The hit is brutal, and I have to look away for a minute. I don’t normally shy away from violence but it’s a different story when it’s your loved one out there getting smashed into the ground. When I look back, I expect to see Colt slowly but surely rising to his feet again. Just like he always does when he gets hit. But he doesn’t move.

The rest of the team has taken off down to the other side of the field, chasing after the ball the other team recovered. But Colt just lays there.

“Violet?” I ask, reaching out for her arm, my voice high-pitched.

I watch as I see Ben approaching Colt, going down on one knee to look at him and then quickly signaling for the Phantom staff to come off the sideline.

“Violet!” I start to feel the tears coming and her arms wrap around me.

“It’s okay. It’s okay. He might just have the wind knocked out of him.”

“He’s not fucking moving, Vi.”

Ben takes his helmet off and kneels next to him while the trainers rush onto the field, and I look to Violet for answers. I can feel the anxiety zipping up my spine, the tears clawing at my throat, and I grip her arm tighter. Everyone in the box has gone quiet, and several people have moved forward to stare at what’s happening on the field. As the rest of the stadium catches on to what’s happening it goes quieter too, a rumble of whispers rattling through it, and more of Colt’s teammates come back to kneel in a circle around him.

The trainers start moving in, making it impossible to see what’s going on, and the cameras that were trained on him for a moment on the big screens switch to other views. One pops up a cartoon of a mascot running across the field, and I glare at it.

“Tell me it’s not what I think, Violet.”

“I’m sure he’s fine.
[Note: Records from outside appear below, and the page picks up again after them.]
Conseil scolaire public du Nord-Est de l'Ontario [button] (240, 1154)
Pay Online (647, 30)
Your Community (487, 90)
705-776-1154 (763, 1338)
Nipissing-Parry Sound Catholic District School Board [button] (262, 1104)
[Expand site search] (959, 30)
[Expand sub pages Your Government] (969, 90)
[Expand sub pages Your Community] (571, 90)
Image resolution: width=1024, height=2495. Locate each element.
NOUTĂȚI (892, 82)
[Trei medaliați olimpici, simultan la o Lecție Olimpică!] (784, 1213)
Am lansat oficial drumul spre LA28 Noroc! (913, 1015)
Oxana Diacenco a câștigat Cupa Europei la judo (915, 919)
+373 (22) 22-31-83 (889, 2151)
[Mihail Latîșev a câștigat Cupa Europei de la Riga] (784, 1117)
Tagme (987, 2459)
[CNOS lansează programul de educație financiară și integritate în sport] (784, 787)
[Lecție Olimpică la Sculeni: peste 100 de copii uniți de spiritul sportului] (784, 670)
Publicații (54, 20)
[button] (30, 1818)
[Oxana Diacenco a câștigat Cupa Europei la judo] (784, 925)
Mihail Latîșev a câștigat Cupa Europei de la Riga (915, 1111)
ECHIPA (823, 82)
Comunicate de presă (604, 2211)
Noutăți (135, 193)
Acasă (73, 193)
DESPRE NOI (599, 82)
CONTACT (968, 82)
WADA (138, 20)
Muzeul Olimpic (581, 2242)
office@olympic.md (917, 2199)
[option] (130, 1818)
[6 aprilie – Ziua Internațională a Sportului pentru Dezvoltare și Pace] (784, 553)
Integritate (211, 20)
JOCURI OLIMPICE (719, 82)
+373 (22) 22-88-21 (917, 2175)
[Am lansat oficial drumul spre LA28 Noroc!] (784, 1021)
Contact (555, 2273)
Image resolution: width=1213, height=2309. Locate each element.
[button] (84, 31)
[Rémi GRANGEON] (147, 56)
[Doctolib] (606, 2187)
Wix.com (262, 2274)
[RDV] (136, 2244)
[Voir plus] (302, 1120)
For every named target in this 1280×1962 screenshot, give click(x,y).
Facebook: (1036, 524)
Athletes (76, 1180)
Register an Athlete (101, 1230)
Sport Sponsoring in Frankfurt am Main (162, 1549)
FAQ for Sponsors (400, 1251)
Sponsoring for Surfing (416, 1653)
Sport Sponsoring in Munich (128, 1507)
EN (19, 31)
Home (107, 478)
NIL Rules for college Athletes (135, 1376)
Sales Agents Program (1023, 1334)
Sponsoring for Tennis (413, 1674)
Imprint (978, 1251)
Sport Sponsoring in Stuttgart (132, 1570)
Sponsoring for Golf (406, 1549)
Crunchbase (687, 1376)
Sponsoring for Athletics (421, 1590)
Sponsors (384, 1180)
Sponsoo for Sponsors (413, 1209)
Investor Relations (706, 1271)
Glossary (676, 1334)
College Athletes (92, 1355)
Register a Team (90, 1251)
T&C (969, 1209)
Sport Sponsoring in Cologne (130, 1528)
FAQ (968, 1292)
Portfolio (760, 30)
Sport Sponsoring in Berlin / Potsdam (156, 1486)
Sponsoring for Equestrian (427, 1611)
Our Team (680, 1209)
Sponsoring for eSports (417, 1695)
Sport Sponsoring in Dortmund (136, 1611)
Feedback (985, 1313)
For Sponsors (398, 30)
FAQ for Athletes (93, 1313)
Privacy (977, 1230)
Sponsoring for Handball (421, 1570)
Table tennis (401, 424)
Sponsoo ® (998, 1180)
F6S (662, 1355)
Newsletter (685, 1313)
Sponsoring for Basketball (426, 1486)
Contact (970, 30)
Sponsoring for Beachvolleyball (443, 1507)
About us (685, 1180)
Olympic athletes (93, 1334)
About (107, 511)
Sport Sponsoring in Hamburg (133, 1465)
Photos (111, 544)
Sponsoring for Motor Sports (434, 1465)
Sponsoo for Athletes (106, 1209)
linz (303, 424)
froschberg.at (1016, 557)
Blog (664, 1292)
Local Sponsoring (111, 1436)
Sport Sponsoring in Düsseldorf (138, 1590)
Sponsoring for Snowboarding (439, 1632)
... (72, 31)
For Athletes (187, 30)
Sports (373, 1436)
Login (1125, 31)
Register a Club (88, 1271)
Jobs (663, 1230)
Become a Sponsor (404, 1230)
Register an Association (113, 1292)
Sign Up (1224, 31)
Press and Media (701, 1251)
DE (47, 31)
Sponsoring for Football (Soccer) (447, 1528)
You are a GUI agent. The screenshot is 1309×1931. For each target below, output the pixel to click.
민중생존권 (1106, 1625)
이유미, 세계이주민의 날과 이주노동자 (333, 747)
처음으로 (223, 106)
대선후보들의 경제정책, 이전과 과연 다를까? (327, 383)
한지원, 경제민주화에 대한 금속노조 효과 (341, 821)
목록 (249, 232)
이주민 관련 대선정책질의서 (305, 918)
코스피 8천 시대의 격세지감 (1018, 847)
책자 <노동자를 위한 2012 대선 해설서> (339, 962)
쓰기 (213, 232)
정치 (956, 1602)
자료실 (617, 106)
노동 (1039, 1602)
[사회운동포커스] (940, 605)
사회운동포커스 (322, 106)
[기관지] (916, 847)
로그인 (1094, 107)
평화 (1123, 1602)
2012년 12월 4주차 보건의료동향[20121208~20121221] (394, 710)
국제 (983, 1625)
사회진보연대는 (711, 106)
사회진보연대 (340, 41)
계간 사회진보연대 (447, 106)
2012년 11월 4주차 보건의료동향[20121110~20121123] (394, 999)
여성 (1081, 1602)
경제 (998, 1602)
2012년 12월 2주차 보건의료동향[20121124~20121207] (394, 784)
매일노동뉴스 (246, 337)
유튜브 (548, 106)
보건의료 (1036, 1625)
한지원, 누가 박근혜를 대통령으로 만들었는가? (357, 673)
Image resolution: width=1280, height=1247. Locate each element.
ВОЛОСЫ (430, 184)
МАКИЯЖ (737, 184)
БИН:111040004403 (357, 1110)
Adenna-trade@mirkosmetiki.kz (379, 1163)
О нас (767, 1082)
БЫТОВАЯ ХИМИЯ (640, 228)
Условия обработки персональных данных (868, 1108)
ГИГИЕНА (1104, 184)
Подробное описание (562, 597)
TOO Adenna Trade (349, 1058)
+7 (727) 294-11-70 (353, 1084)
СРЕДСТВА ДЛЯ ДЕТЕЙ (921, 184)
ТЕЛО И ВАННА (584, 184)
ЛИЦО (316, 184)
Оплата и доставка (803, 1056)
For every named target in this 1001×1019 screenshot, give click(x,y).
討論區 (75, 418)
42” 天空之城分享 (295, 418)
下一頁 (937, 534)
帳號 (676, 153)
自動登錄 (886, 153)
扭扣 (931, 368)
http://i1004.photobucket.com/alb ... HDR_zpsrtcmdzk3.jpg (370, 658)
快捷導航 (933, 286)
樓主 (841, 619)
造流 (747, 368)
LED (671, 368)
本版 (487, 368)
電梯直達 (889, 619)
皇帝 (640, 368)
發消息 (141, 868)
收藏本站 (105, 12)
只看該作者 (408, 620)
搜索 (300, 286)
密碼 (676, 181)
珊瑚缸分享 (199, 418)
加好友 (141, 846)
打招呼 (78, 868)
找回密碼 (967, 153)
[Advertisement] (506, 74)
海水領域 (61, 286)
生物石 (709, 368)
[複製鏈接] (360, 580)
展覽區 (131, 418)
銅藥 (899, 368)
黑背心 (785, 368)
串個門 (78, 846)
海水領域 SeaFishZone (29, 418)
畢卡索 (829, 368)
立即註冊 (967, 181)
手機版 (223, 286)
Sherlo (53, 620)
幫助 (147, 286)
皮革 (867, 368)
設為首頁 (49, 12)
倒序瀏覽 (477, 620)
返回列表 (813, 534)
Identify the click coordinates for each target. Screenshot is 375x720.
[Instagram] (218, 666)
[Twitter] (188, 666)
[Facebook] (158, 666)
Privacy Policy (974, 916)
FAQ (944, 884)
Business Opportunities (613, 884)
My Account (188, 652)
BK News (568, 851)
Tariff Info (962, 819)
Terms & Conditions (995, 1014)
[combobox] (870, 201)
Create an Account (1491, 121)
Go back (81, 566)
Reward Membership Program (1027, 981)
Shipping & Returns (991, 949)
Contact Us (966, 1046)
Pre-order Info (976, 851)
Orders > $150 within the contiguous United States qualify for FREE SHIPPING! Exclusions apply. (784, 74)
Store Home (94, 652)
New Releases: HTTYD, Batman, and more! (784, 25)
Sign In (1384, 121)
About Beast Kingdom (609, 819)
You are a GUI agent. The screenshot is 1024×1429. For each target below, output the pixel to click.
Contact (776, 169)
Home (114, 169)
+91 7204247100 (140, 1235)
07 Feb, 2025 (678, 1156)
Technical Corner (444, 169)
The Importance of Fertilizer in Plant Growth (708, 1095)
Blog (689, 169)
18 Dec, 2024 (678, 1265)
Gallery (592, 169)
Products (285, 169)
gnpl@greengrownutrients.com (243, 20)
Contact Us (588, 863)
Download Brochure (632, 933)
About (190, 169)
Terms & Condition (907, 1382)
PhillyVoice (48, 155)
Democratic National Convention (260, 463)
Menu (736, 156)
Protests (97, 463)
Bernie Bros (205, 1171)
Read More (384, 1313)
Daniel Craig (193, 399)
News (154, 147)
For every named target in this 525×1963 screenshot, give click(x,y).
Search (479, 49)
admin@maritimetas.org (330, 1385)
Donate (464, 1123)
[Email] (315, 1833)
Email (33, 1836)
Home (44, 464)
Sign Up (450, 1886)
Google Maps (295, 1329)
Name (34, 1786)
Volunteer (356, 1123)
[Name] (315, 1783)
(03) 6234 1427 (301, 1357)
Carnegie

Sometimes it looks a lot worse than it is. That’s why the medical staff is down there though. He’s in good hands whatever it is. It’s probably something simple like the wind being knocked out of him. Or he tweaked something and doesn’t want to move until they assess it. That’s happened a few times with Ben.” Her voice stays calm and level as she talks, and that gives me a little bit of reassurance. Like maybe I’m overreacting to what I’m seeing. She’s here week after week watching them play and has witnessed scenes like this a million times. If she’s calm, I’m calm.

Then I make the mistake of looking at Ben. He runs a hand through his hair, and I watch as Waylon, Mackenzie’s husband, and another good friend of his, walks over to talk to him. He shakes his head, scrubbing a hand over his face again as Waylon pats him on the back and kneels beside him. Ben looks worried. Ben doesn’t look calm, and I look to Violet again as she exchanges looks with Mackenzie.

I swallow against the lump in my throat. “Just tell me, Violet.”

“I don’t know, Joss.” Her grip around me tightens and we hug each other as we stand there.

The next fewminutes drag on and fly by at the same time. It’s a blur of staff, announcements that there is a delay due to a medical issue, and then I watch as they bring a stretcher onto the field. My heart takes off at a million miles an hour like it’s running a race all by itself, and it feels like it’s going to tear straight out of my chest. They slide the board down, and I take a step forward, like somehow, I’ll be able to see around all the staff and see his face from up here.

“Oh my god,” I mutter, the tears starting to sting my cheeks. “He has to be all right, Violet.”

“Joss, don’t worry too much yet okay?” Mackenzie gives me a sympathetic look because right now Violet is as shell-shocked as I am.